TASKS TO CARRY OUT –
1/ Decide whether each statement below, marked (a), (b), and (c), agrees with the Gaus v. Conair decision. Answer yes or no for each, and quote the deciding words of the decision.

(a) The August 10th Order denied Conair's motion to recover transcript costs.
(b) Dr. Gaus answered Conair's supplemental papers within the five days allowed.
(c) The second surety would have required collateral covering half of the bond amount.
2/ Go on with the Gaus v. Conair decision, starting right after its final sentence.

══ TEXT EXTRACT

UNITED STATES DISTRICT COURT SOUTHERN DISTRICT OF NEW YORK


December 29, 2005

DR. HARRY GAUS PLAINTIFF,
v.
CONAIR CORPORATION DEFENDANT.

The opinion of the court was delivered by: Frank Maas, United States Magistrate Judge.

MEMORANDUM DECISION AND ORDER

On August 10, 2005, the Court issued an Order (the "August 10th Order") granting defendant Conair Corporation's motion to recover the $65,611 in premiums it expended for a $10 million supersedeas bond. (Docket No. 179). In the same Order, the Court denied Conair's motion to recover transcript costs and reserved decision on Conair's request to recover the sums it spent to secure an $18.5 million letter of credit. The Court allowed ten days for Conair to file supplemental papers regarding the cost of a supersedeas bond in the amount of $28.5 million and gave the plaintiff, Dr. Harry Gaus ("Dr. Gaus"), five days to respond.

On August 24, 2005, Conair filed its supplemental papers. (Docket No. 182). Rather than responding to that submission, Dr. Gaus filed a motion on the same date for reconsideration of the Court's August 10th Order. (Docket Nos. 181, 183).

For the reasons set forth below, the Court now grants Conair's application to recover the costs incurred in securing the letter of credit and denies Dr. Gaus' motion for reconsideration.

A. Conair's Motion for Costs

As noted in the August 10th Order, in Trans World Airlines, Inc. v. Hughes, 515 F.2d 173, 178 (2d Cir. 1975), the Second Circuit allowed a defendant to recover the cost of a letter of credit used to secure a judgment pending appeal. (August 10th Order at 4). The Second Circuit later clarified in Lerman v. Flint Distrib. Co., 789 F. 2d 164, 166 (2d Cir. 1986), that the Trans World Airlines decision was limited to circumstances where the letter of credit served the same purpose as a supersedeas bond, the arrangement was agreed to by the opposing party and approved by the Court, and the alternative arrangement cost less than a supersedeas bond would have cost. Id. at 166. In the August 10th Order, Conair was directed to submit proof that it met the third of these requirements.

As part of its supplemental papers, Conair has submitted the affidavit of Natalie Reingold, Assistant Vice-President of the Surety Department of Marsh, U.S.A., Conair's insurance broker. (See Decl. of Gregory A. Brehm. Esq., dated Aug. 24, 2005, Ex. A (Aff. of Ms. Reingold, dated Aug. 23, 2005)). Attached to the Reingold affidavit are two quotes that Marsh received in 2002 for a proposed surety bond in the amount of $28 million. The first surety offered to issue a $28 million bond at a rate of $12.50 per thousand (or a total of $350,000) per year, provided that Conair furnished a letter of credit to secure 50% of the amount of the bond. (See Reingold Aff. Ex. 1). The second surety quoted a rate of $15-$20 per thousand (or a total of $420,000-$560,000) per year, but would have required Conair to post collateral sufficient to secure 100% of the bond. (See id.).

════
══ DATA SHOWN

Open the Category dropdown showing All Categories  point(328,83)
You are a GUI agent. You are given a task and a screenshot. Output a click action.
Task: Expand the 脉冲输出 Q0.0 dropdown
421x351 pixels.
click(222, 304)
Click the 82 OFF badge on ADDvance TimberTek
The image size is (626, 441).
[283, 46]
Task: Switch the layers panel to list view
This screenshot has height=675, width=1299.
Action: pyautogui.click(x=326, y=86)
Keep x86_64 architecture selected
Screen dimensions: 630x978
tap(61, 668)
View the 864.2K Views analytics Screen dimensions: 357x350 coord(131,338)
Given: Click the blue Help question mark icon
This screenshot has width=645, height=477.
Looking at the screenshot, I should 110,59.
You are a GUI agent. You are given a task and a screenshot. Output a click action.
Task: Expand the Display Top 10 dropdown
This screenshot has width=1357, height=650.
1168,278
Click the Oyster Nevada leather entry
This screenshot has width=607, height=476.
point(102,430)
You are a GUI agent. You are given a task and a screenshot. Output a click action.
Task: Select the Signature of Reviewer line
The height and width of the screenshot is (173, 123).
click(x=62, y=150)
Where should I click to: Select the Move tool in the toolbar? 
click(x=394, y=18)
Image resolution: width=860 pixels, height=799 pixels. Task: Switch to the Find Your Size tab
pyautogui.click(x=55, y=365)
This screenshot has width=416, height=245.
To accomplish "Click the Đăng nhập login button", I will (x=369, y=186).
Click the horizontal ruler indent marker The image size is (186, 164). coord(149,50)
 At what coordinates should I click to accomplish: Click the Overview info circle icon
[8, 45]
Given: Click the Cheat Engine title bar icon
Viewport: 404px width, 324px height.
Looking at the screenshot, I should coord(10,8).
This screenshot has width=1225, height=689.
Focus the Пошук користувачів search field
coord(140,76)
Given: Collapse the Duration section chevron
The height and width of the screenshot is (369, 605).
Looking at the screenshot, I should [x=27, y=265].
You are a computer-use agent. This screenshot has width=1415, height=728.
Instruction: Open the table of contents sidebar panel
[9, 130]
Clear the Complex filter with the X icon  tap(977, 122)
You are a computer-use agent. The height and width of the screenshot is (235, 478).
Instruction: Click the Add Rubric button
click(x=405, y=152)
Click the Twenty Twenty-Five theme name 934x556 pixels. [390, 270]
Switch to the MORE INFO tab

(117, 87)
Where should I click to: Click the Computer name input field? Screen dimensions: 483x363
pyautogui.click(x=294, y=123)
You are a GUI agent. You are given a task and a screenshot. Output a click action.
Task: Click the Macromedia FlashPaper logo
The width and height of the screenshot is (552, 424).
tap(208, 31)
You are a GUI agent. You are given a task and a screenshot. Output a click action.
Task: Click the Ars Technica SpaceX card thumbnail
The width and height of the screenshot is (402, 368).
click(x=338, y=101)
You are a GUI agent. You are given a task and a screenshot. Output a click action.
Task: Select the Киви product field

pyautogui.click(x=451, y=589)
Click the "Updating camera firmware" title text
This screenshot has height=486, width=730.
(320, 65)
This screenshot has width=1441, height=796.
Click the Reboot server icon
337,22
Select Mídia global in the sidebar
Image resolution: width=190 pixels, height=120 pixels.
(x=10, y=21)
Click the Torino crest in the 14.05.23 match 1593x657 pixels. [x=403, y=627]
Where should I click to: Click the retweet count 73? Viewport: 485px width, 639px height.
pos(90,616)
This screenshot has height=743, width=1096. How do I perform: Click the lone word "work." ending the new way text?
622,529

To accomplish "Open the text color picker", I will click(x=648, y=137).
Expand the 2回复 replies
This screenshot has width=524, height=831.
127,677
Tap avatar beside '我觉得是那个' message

════

ANSWERS TO EACH TASK –
1/
(a) Yes: "the Court denied Conair's motion to recover transcript costs"
(b) No: "Rather than responding to that submission, Dr. Gaus filed a motion on the same date for reconsideration of the Court's August 10th Order"
(c) No: "would have required Conair to post collateral sufficient to secure 100% of the bond"

2/
Conair's letter of credit was in effect from February 20, 2003 to August 25, 2004, i.e., one year and 187 days), Accordingly, if Conair had obtained a supersedeas bond for the full $28 million that I had required be posted and kept it in place for this entire period, it would have had to pay a minimum of $528,000 ($350,000 ($350,000 x 187 ÷ 366)), assuming that the rates quoted in 2002 remained applicable during this period. Conair also would have had the cost of posting a letter of credit or other collateral. Thus, the actual $286,210.35 combined cost of the $18 million letter of credit ($220,599.35) and the $10 million supersedeas bond ($65,611) was substantially lower than the likely cost of a $28 million supersedeas bond. As such, Conair is entitled to recover from Dr. Gaus the $220,599.35 in fees it spent on the $18.5 million letter of credit.

B. Gaus' Motion for Reconsideration

In support of his motion for reconsideration, Dr. Gaus argues, as he did in his original objections to Conair's Bill of Costs, that he is not in a position to pay any costs taxed against him. (See Pl.'s Mot. for Recons. at 2, Pl.'s Objections to Def.'s Bill of Costs at 2). He states that he is retired, has been working part-time, has a heart condition which impedes his ability to work, and has limited assets. He also contends that he cannot be faulted for failing to settle because he never received a $10 million settlement offer from Conair. (Pl.'s Mot. for Recons. at 2). He further emphasizes the marked difference between his personal financial condition and that of Conair. Finally, he contends that he should not be penalized merely because the judgment in his favor was reversed on appeal. (Id. at 3).

The determination of a motion for reconsideration is a matter committed to the "sound discretion of the district court judge and will not be overturned on appeal absent an abuse of discretion." McCarthy v. Manson, 714 F.2d 234, 237 (2d Cir. 1983); accord Baker v. Dorfman, 239 F.3d 415, 427 (2d Cir. 2000). Pursuant to Local Civil Rule 6.3, a party seeking reconsideration must set forth "concisely the matters or controlling decisions which counsel believe the court has overlooked." "Local Rule [6.3] is to be narrowly construed and strictly applied so as to avoid repetitive arguments on issues that have been considered fully by the court." In re Integrated Res. Real Estate Ltd. Partnerships Secs. Litig., 850 F. Supp. 1105, 1151 (S.D.N.Y. 1993). "A party making such a motion 'is not supposed to treat the court's initial decision as the opening of a dialogue in which that party may then use such a motion to advance new theories or adduce new evidence in response to the court's rulings.'" Polsby v. St. Martin's Press, Inc., No. 97 Civ. 690 (MBM), 2000 WL 98057, at *1 (S.D.N.Y. Jan. 18, 2000) (quoting De Los Santos v. Fingerson, No. 97 Civ. 3972 (MBM), 1998 WL 788781, at *1 (S.D.N.Y. Nov. 12, 1998)).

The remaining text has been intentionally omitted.